- _課題内容 1_
読書感想の抜粋にある「佐久間盛政をメインに据えた作品は初めて読んだ。」という一文を英語に訳せ。

- _抜粋テキスト_
---*---

吉祥読本

読書感想。面白そうな本なら何でも読みたい!

2016年11月の読書リスト

もう師走。相変わらずあっという間です。



 2016/11/2読了
 /賤ヶ岳の鬼
 吉川永青
 佐久間盛政をメインに据えた作品は初めて読んだ。
 柴田勝家の甥であり勝家同様、武士としての誇りを重んじ、本能寺以後の覇権を巡り
 真逆の性質を持つ秀吉に対峙する姿が描かれる。
 終盤は盛政と勝家、そして秀吉の駆け引きに引き込まれ一気に読んだ。
 秀吉に敗れたものの佐久間盛政の武士としての最期はお見事。
 あと一歩まで秀吉を追い詰めた盛政の武運がうまく傾いたならば、
 後の天下はどのように動いたのだろう。



 2016/11/9読了
 /堤清二と昭和の大物
 松崎隆司
 かなり広範囲にわたる交友には驚かされる。
 それだけで堤清二の経営者として、作家として、文化人としてのキャラクターが
 浮かび上がってくるようだが、簡潔すぎて物足りなかった。


 2016/11/14読了
 ::リバース
 五十嵐貴久
 最近書店で「リカ」をよく見かけるので気になっていたのだが第三弾が
 でていたのか。
 「リターン」の続編ではなく「リカ」が誕生した経緯が家政婦の手紙として
 描かれている。
 鈍感な家政婦を語り部にする意図はわかるが、伏線やオチが予測したとおりで
 わかりやすかった。
 「リカ」の再読をしたいところだが、怖いんだよな~(苦笑)

---*---

- _データレコード_
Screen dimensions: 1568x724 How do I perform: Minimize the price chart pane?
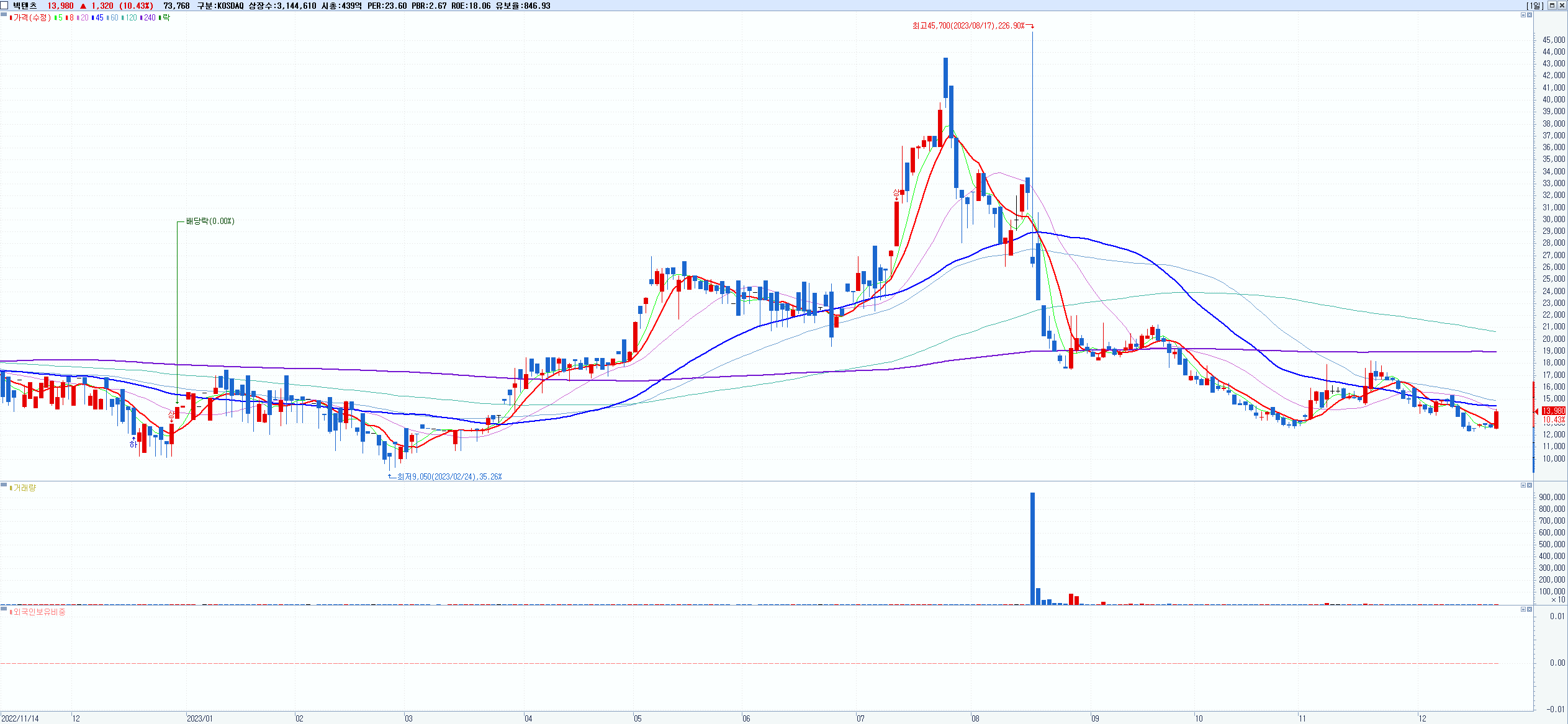(1522, 15)

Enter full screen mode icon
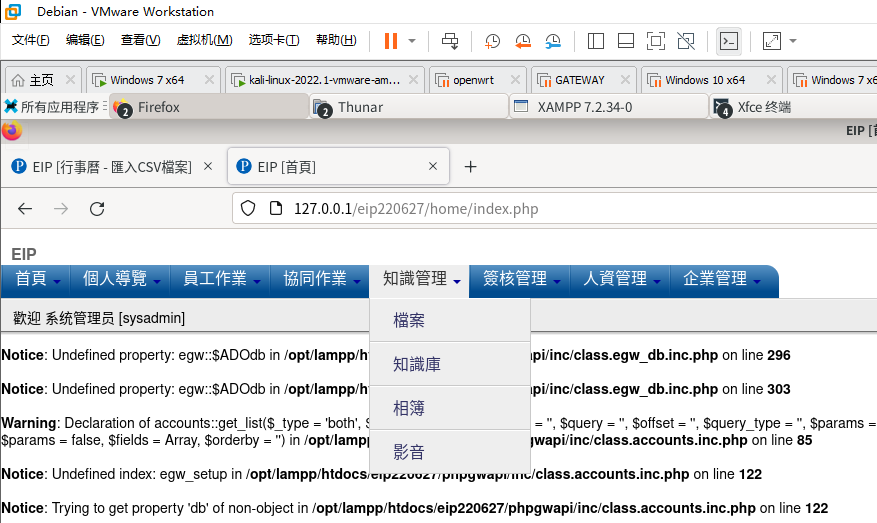(656, 41)
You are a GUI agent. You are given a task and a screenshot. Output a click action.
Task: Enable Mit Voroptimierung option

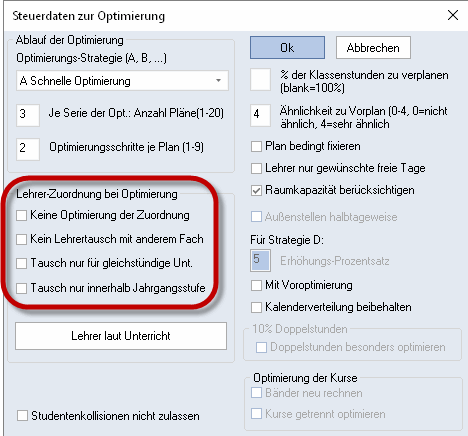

---*---

- _課題内容 2_
一覧のうち「You are a GUI」を含む行から一覧の末尾までを、両端の行も含めて、1行を1つの文字列とするJSONリストとして表せ。空行は除き、画像は含めないこと。

- _出力結果 1_
This was the first work I have read that centers on Sakuma Morimasa.

- _出力結果 2_
[
  "You are a GUI agent. You are given a task and a screenshot. Output a click action.",
  "Task: Enable Mit Voroptimierung option"
]